Extracted information -

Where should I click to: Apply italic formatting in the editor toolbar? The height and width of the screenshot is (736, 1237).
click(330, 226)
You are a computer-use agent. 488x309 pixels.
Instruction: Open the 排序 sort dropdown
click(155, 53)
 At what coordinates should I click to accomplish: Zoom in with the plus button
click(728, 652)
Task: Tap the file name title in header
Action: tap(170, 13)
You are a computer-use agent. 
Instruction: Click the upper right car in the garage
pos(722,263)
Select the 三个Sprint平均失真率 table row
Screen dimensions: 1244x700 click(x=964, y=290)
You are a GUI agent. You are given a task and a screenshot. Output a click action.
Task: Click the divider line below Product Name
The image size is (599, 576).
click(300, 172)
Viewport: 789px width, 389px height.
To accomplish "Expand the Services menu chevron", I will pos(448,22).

Task details - Go through the listing above and copy each line in which the string "agent" is found.

Exercise output -
You are a computer-use agent. 488x309 pixels.
You are a computer-use agent. 
You are a GUI agent. You are given a task and a screenshot. Output a click action.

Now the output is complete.